Page excerpt ::
-- -- --

Examples with CachingTokenFilter - org.apache.lucene.analysis.CachingTokenFilter

Example 1 with CachingTokenFilter

use of org.apache.lucene.analysis.CachingTokenFilter in project lucene-solr by apache.

the class TermVectorReusingLeafReader method doHighlightingByHighlighter.

/** Highlights and returns the highlight object for this field -- a String[] by default. Null if none. */
@SuppressWarnings("unchecked")
protected Object doHighlightingByHighlighter(Document doc, int docId, SchemaField schemaField, Query query, IndexReader reader, SolrQueryRequest req) throws IOException {
    final SolrParams params = req.getParams();
    final String fieldName = schemaField.getName();
    final int mvToExamine = params.getFieldInt(fieldName, HighlightParams.MAX_MULTIVALUED_TO_EXAMINE, (schemaField.multiValued()) ? Integer.MAX_VALUE : 1);
    // Technically this is the max *fragments* (snippets), not max values:
    int mvToMatch = params.getFieldInt(fieldName, HighlightParams.MAX_MULTIVALUED_TO_MATCH, Integer.MAX_VALUE);
    if (mvToExamine <= 0 || mvToMatch <= 0) {
        return null;
    }
    int maxCharsToAnalyze = params.getFieldInt(fieldName, HighlightParams.MAX_CHARS, DEFAULT_MAX_CHARS);
    if (maxCharsToAnalyze < 0) {
        //e.g. -1
        maxCharsToAnalyze = Integer.MAX_VALUE;
    }
    List<String> fieldValues = getFieldValues(doc, fieldName, mvToExamine, maxCharsToAnalyze, req);
    if (fieldValues.isEmpty()) {
        return null;
    }
    // preserve order of values in a multiValued list
    boolean preserveMulti = params.getFieldBool(fieldName, HighlightParams.PRESERVE_MULTI, false);
    int numFragments = getMaxSnippets(fieldName, params);
    boolean mergeContiguousFragments = isMergeContiguousFragments(fieldName, params);
    List<TextFragment> frags = new ArrayList<>();
    //Try term vectors, which is faster
    //  note: offsets are minimally sufficient for this HL.

-- -- --

Collected material ::

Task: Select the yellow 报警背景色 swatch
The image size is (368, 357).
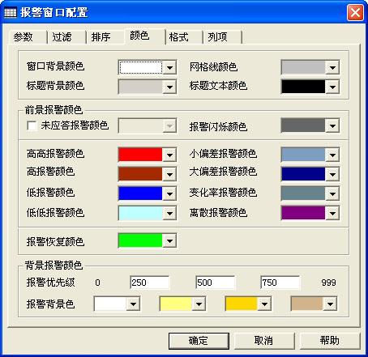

-- -- --

Task objective :: Extend the Solr highlighting code past its final comment line. This material has no connection to the Solr highlighting code.

Result ::
    final Fields tvFields = schemaField.storeTermOffsets() ? reader.getTermVectors(docId) : null;
    final TokenStream tvStream = TokenSources.getTermVectorTokenStreamOrNull(fieldName, tvFields, maxCharsToAnalyze - 1);
    //  We need to wrap in OffsetWindowTokenFilter if multi-valued
    final OffsetWindowTokenFilter tvWindowStream;
    if (tvStream != null && fieldValues.size() > 1) {
        tvWindowStream = new OffsetWindowTokenFilter(tvStream);
    } else {
        tvWindowStream = null;
    }
    for (String thisText : fieldValues) {
        if (mvToMatch <= 0 || maxCharsToAnalyze <= 0) {
            break;
        }
        TokenStream tstream;
        if (tvWindowStream != null) {
            // if we have a multi-valued field with term vectors, then get the next offset window
            tstream = tvWindowStream.advanceToNextWindowOfLength(thisText.length());
        } else if (tvStream != null) {
            // single-valued with term vectors
            tstream = tvStream;
        } else {
            // fall back to analyzer
            tstream = createAnalyzerTStream(schemaField, thisText);
        }
        Highlighter highlighter;
        if (params.getFieldBool(fieldName, HighlightParams.USE_PHRASE_HIGHLIGHTER, true)) {
            // We're going to call getPhraseHighlighter and it might consume the tokenStream. If it does, the tokenStream
            // needs to implement reset() efficiently.
            //If the tokenStream is right from the term vectors, then CachingTokenFilter is unnecessary.
            //  It should be okay if OffsetLimit won't get applied in this case.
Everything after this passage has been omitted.